1789 Fransız devriminden sonra siyasi yapının tepetaklak olması, milliyetçilik akımının yükselmesi, kültürel ortamda karmaşa yarattı. Bu dönemde romantizm akımı ortaya çıktı. Bireyler için romantizm, yaşanan sorunların daha akıldışı kavramlarla, sezgi ve duygularla bir kaçış aracı oldu.

Romantizm akımının yaygınlaştığı bu dönemde Hristiyan inancı, Avrupa’da sorunlar içinde boğulan insanları bir araya getirmede, onları düşsel ve spritüel alem ile sakinleştirmede bir araç oldu ve yeni şehir yapılaşmalarında tekrar gotik mimariye dönüş yaşandı. Ortaçağ, dönemin aydınları için bir huzur limanı gibi algılandı. Victor Hugo, Sir Walter Scott, Goethe, Chateabriand gibi yazarlar skolastik düşüncenin huzur veren doğallığı ile ilgili eserler ürettiler.

Aydınları, mimarları, tasarımcıları, edebiyatçıları ve hatta halkın kendisi bile zenginlik, ihtişam, hakimiyet sembolü olarak gördükleri Barok Sanat’a karşı ciddi tepki duymaya başladılar. Sonuç, tüm sanat disiplinlerinde gotik üslubun yeniden yorumlanması oldu.

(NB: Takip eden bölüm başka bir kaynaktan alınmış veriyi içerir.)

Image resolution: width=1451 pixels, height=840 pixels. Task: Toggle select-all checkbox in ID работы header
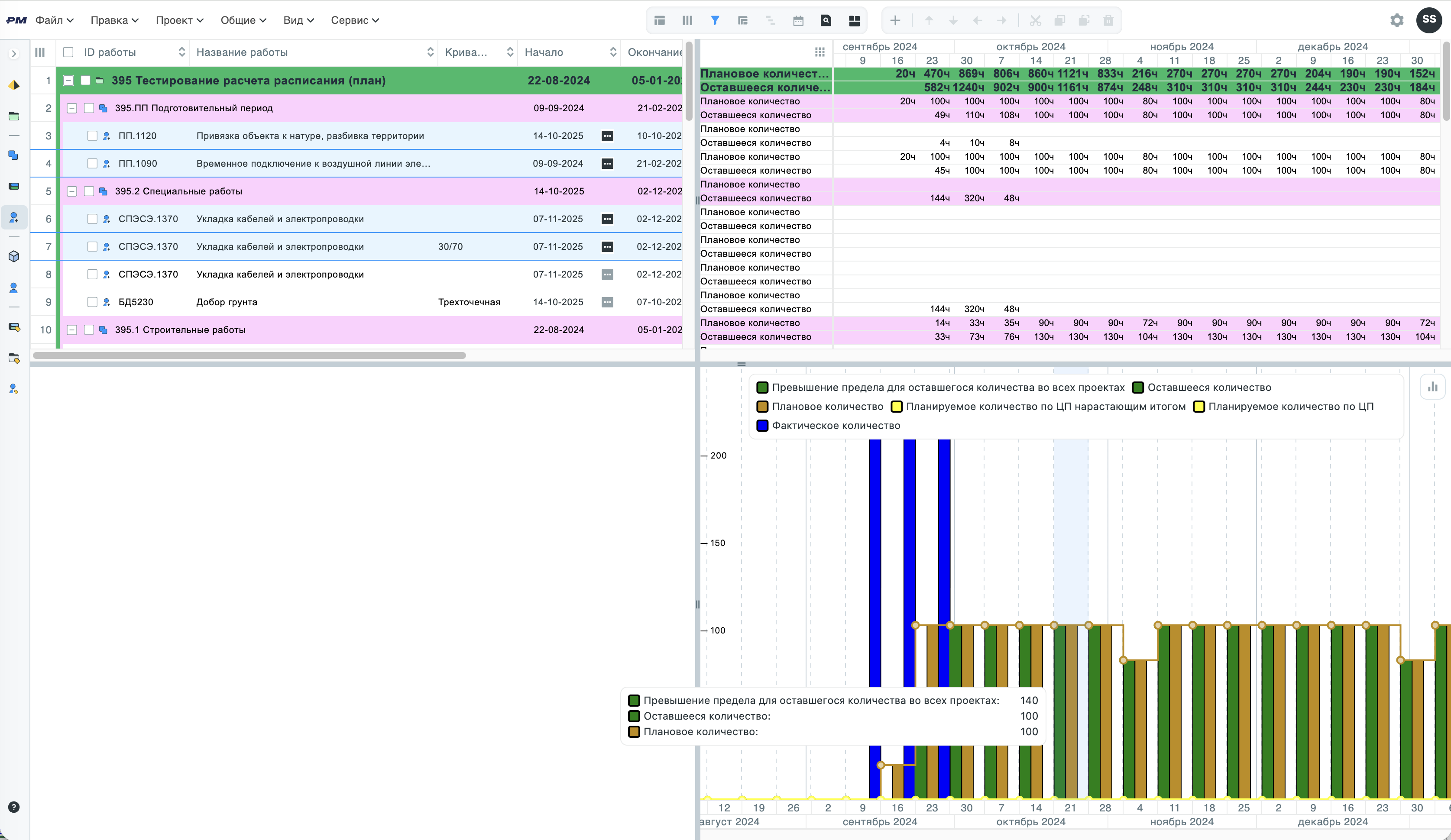coord(68,52)
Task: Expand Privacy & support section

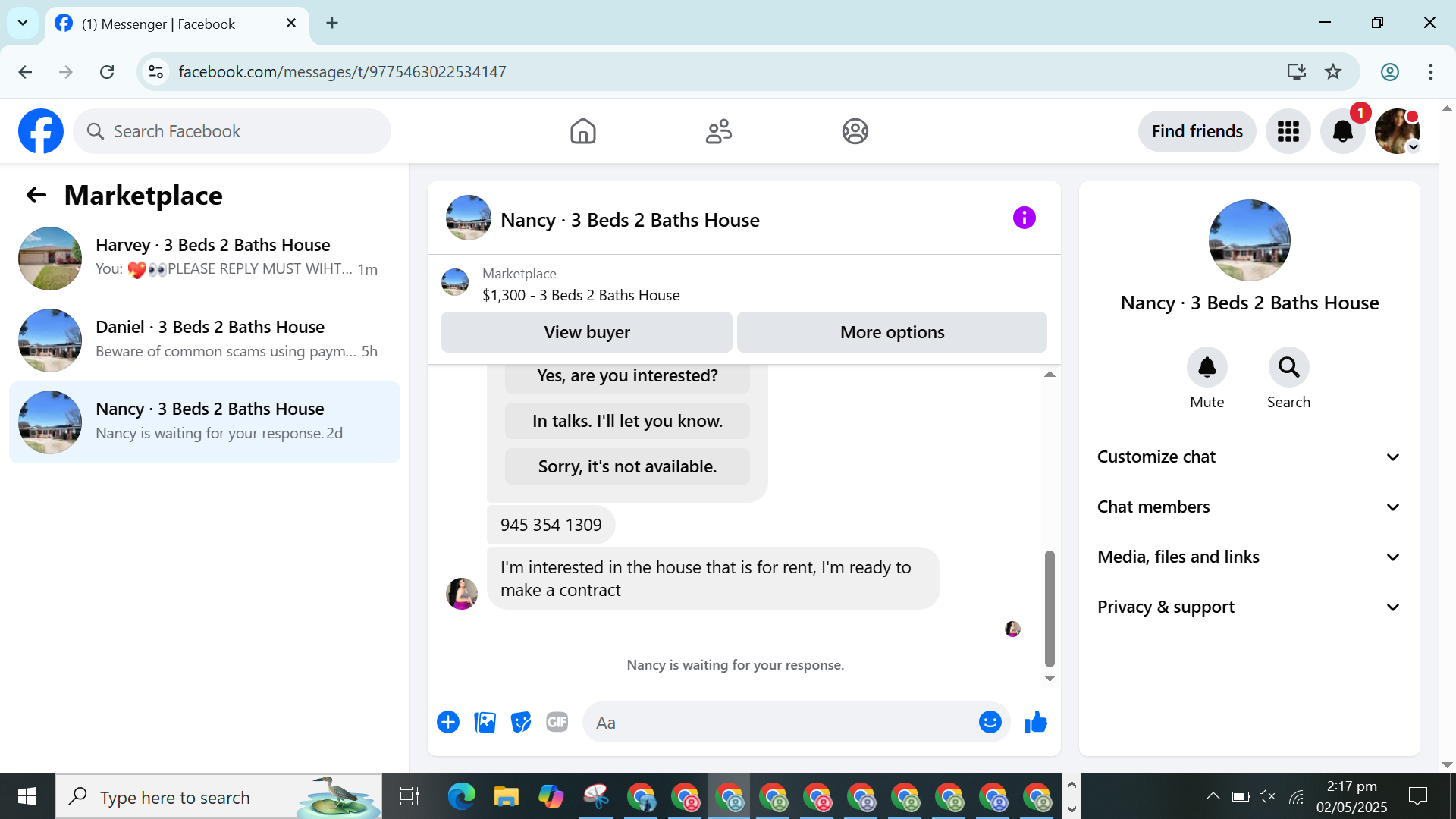Action: 1249,607
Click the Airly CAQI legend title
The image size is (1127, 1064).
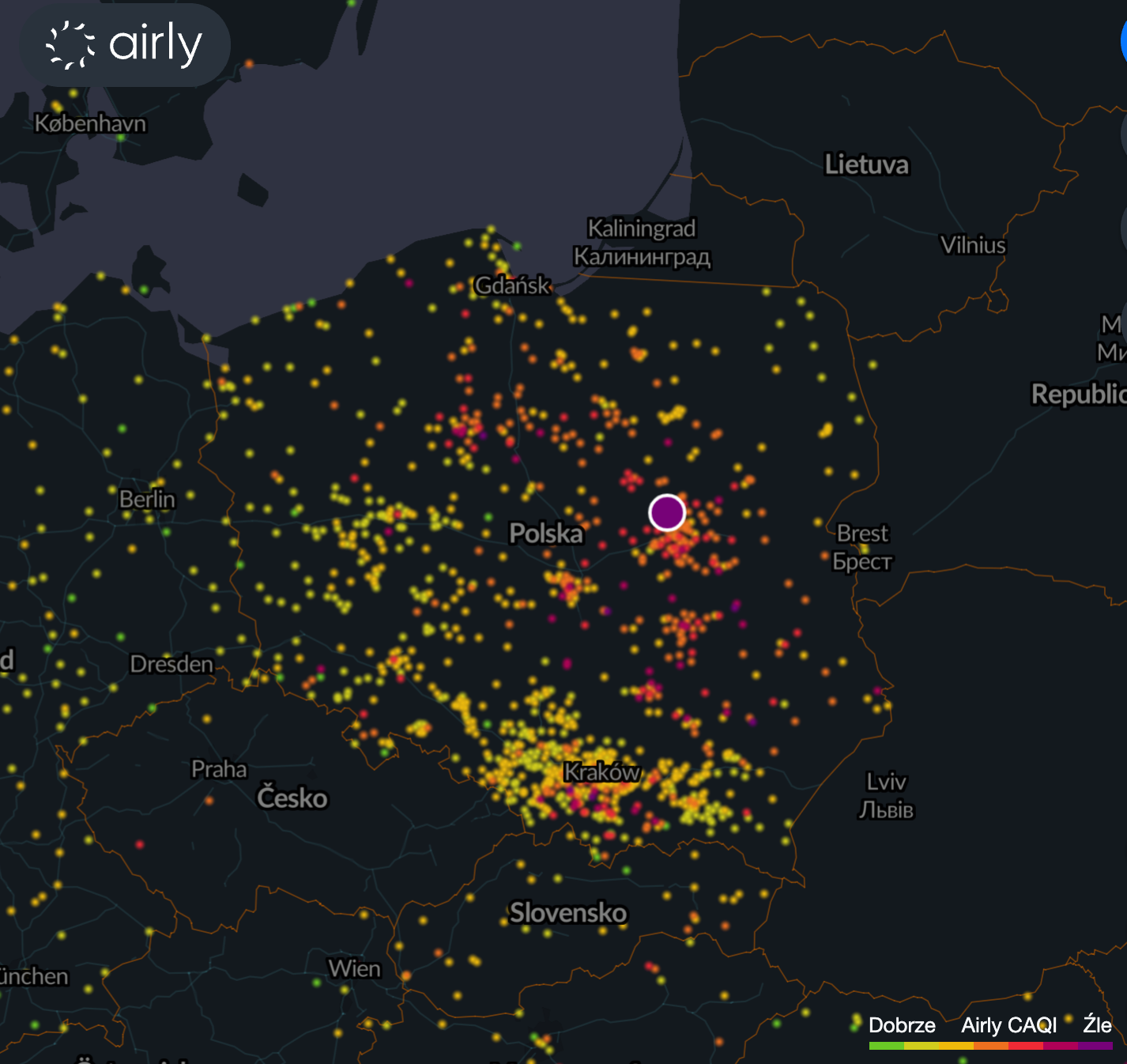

Nasıl ki Fransa gotik üslubun öncüsü ise sanayi devriminin amirali İngiltere de neo gotik üslubun en yaygın olarak kullanıldığı ülke olmuştur. Londra’da 18. yy’da inşasına başlanan Westminister Parlamento Sarayı, neo-gotik üslubun en önemli örneklerindendir. İngiltere, bu üslubu kendi sömürgelerine de taşımıştır. 1887 yılında inşa edilmiş ve UNESCO Dünya Mirası listesinde yer alan, dünya tarihinde önemli bir yeri olan Hindistan’daki Chhatrapati Shivaji Terminus tren istasyonu bunlardan biridir.

 

Burada üzerinde durulması gereken en önemli yapı, Köln Katedrali’dir. Gotik mimarinin ilk yılları olan 1200’lü yıllarda yapımına başlanmış olan katedral, neo-gotik üslubun hakim olduğu 19.yy sonuna doğru bitirilebilmiştir. İlk ve ikinci gotik dönemleri kapsayan, biraz fazla uzun bir sürede ancak bitirilebilen bir yapı olması nedeni ile çok önemli bir yapıdır.

Edebiyat dünyasında ünlü şair Edgar Alan Poe, korku edebiyatının öncülerinden Howard Philips Lovecraft bu dönemi iyi anlatan eserler üretmişlerdir.

Ülkemizde neo-gotik üsluba ait önemli örnekler mevcuttur. En önemlisi kuşkusuz, İstiklal Caddesi üzerindeki St. Antoine Katolik Kilisesi’dir. İstanbul doğumlu İtalyan mimar Giulio Mongeri tarafından İtalyan neo-gotik üslupla inşa edilmiş binanın yeni hali, 1912 yılında tamamlanmıştır. Kiliseye gelir getirmesi için yanlarına inşa edilen St. Antoine Apartmaları da İstiklal Caddesi’nin ilk betonarme yapılarıdır.

Ülkemizdeki neo-gotik yapılardan en ilginci, İstanbul’da Sveti Stefan Bulgar Kilisesi’dir. 19. yy başlarında gelişen milliyetçilik akımına müteakip İstanbul’un Rum Patrikhanesi’ne bağlı ortodoks Bulgar nüfusu, kendi kiliselerini kurmak isterler ancak dönemin padişahı Abdülaziz, hem Rum cemaat ile sorun yaşamamak için hem de ileride bu kilise de başına bela olur düşüncesi ile imkansız bir şart koşmaya karar verir. Kilisenin 3 ay içinde inşa edilirse yapımına izin vereceğini söyler ama Bulgar cemaat kiliseyi Viyana’da demirden döktürüp Tuna nehri üzerinden teknelerle taşıyıp yerine yerleştirirler. Hikayesi ve demirden yapılmış olması sebebiyle belki de neo-gotik üslubun dünya üzerindeki en farklı yapısıdır Sveti Stefan Bulgar Kilisesi.

İstanbul’daki diğer Neo-Gotik yansımalar, 1856 yılında İngiliz Lord Stratford Conning tarafından yaptırılan Beyoğlu’ndaki Anglikan Kilisesi, ilk toplu konut projesi sayılabilecek Maçka Palas Apartmanı, St. Benoit Lisesi, Çırağan Sarayı pencereleri, Camando mezarı, Köçek Mescidi minaresi gibi yapılar ve detaylardır.